Retailers had a surprisingly poor end to the third quarter. Sales fell 0.8 percent on the month, their fourth straight decline and missing the market consensus by more than a full percentage point. The August drop was revised marginally shallower but the latest slide left volumes at their lowest level since February 2021 and reduced unadjusted annual growth from minus 1.9 percent to minus 4.6 percent, a 5-month trough.

September's setback was attributable to the non-food sector where purchases fell fully 3.7 percent on the month, in no small way due to continued weakness in mail order and internet. By contrast, food had a much better month with demand up 2.2 percent.

Today's report leaves overall third quarter volume sales down 1.2 percent versus the second quarter and so confirms a fresh hit to the period's GDP growth. Inflation is falling but with consumer confidence very soft and, at best, only trending sideways, the fourth quarter is unlikely to be much better. Recession might well have arrived by year-end. The September data put the German RPI at minus 22 and the RPI-P at minus 1. However, for now, the unexpected sluggishness of economic activity in general remains confined to inflation as the real economy is performing much as anticipated.

Market Consensus Before Announcement

Retail sales volumes are expected to rise 0.5 percent on the month in September following August's unexpected 1.2 percent decline.

Definition

Retail sales measure the total receipts at stores that sell durable and nondurable goods. The data are compiled from about 27,000 retail businesses and are reported in both nominal and volume terms. Autos are excluded. A very limited breakdown of subsector performance is available in the initial report which is itself subject to sometimes sizeable revision but much greater detail is provided in the following month's release.

Description

With consumer spending a large part of the economy, market players continually monitor spending patterns. Retail sales are a measure of consumer well-being. The pattern in consumer spending is often the foremost influence on stock and bond markets. For stocks, strong economic growth translates to healthy corporate profits and higher stock prices. For bonds, the focus is whether economic growth goes overboard and leads to inflation. Ideally, the economy walks that fine line between strong growth and excessive (inflationary) growth.
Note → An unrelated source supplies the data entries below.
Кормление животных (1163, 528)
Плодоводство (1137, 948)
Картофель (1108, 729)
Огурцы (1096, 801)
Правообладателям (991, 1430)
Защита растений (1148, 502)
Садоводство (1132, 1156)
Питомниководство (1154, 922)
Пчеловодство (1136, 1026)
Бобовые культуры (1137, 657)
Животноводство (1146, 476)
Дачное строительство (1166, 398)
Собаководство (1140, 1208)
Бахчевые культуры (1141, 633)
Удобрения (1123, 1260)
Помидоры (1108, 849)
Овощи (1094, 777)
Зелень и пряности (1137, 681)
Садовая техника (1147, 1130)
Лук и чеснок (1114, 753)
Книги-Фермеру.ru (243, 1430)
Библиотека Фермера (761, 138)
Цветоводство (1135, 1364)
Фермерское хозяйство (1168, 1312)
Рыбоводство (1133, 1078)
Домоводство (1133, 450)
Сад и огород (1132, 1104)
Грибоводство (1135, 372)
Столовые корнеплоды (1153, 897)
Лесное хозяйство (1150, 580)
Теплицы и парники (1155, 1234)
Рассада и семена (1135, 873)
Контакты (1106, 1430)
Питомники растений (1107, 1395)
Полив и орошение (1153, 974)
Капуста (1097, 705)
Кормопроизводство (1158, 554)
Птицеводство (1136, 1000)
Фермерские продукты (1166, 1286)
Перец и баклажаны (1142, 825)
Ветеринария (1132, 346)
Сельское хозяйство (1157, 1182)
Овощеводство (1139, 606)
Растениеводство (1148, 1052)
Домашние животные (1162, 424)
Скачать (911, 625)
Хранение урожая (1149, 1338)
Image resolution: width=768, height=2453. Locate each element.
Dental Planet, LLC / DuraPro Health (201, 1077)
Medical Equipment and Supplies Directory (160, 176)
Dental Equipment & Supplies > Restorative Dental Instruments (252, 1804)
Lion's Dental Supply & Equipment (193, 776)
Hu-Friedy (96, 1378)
Retail sales not only give you a sense of the big picture, but also the trends among different types of retailers. Perhaps auto sales are especially strong or apparel sales are showing exceptional weakness. These trends from the retail sales data can help you spot specific investment opportunities, without having to wait for a company's quarterly or annual report. However, by excluding the services sector, changes in retail sales data can differ significantly from those in total household spending.